Saturday, December 02, 2006

Real Climate Audits.....

The climate community, contrary to assertions by the usual suspects, has always engaged in testing of methods and measurements. Eli is most familiar with measurement intercomparisons, where several groups bring their instrumentation to a common site and test each other against ambient conditions and reference samples but there are also intercomparisons of modeling methods and more. Best practice and method recommendations emerge. It is pretty easy to find these, for example, just search under intercomparison in the AGU archive. Since these are critical intercomparisons, they always mention what has to be improved, what should be abandoned and where a lot more work is needed. That does not mean that the tested state of the art is wrong, just that it is not perfect.

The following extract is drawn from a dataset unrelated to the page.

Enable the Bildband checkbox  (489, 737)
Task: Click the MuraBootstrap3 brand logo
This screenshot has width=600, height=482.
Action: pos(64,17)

Weakening of the thermohaline circulation has been much in the news recently, but over a year ago, AGU published an 18 author paper:

GEOPHYSICAL RESEARCH LETTERS, VOL. 32, L12703, doi:10.1029/2005GL023209, 2005

A model intercomparison of changes in the Atlantic thermohaline circulation in response to increasing atmospheric CO2 concentration

As part of the Coupled Model Intercomparison Project, integrations with a common design have been undertaken with eleven different climate models to compare the response of the Atlantic thermohaline circulation (THC) to time-dependent climate change caused by increasing atmospheric CO2 concentration. Over 140 years, during which the CO2 concentration quadruples, the circulation strength declines gradually in all models, by between 10 and 50%. No model shows a rapid or complete collapse, despite the fairly rapid increase and high final concentration of CO2. The models having the strongest overturning in the control climate tend to show the largest THC reductions. In all models, the THC weakening is caused more by changes in surface heat flux than by changes in surface water flux. No model shows a cooling anywhere, because the greenhouse warming is dominant.
What brings this up is a reminder in EOS of the EPICA Challenge. EPICA is the European Project for Ice Core Analysis, which, at the time the challenge was issued were beavering (rabbits are slower, calmer and altogether cuter, ask Ms. Rabett) away on a long Dome C ice core that would extend back 740,000 years:
The prospect of a substantially longer record poses some fascinating new questions:What will be the CO2 and CH4 concentrations in the weak interglacials of the earlier period? Will CO2 still be at the standard “interglacial level”of 280 ppmv, or will it scale with Antarctic temperature and stand at about 240 ppmv (and similarly for methane)?......

What do the modeling community, and others who are putting forward ideas, believe we will see, and why? The purpose of the “EPICA challenge” is not to find a right answer, and declare a winner; indeed with our present knowledge it is more than likely that someone can get the right answer for the wrong reason.Rather the idea is to provide an impetus for modelers to expose the assumptions and arguments behind their predictions, leading to a more open discussion once the data are revealed.

We therefore invite anyone interested in doing so to predict what carbon dioxide and methane will look like back to at least 800 kyr B.P.,and to explain their reasoning,whether the result comes from a simple concept or from a full model run.Time is short, because it is possible that the first outline data sets will be available for presentation at the AGU Fall Meeting (13–17 December 2004).The data groups involved will endeavor to keep the data under wraps until then. Some modeling groups may like to submit their ideas in full to journals or at meetings. However, the PAGES International Project Office has also offered to collate and summarize responses that are received there before 15 November.
And the results of the EPICA Challenge is....the usual spaghetti graph, but you can find the details here (RTFR) in the final EOS write up and a poster.


OK, this record only goes to 650KY, anyone know where the rest is....modelers would like to know.

1 comment:

paul said...

If carbon isotope half life measurements are only useful back to around 60,000 years, how can these figures be interpolated to 650,000 years?
Are deuterium temperature levels an accurate measure of CO2 levels? How do they know?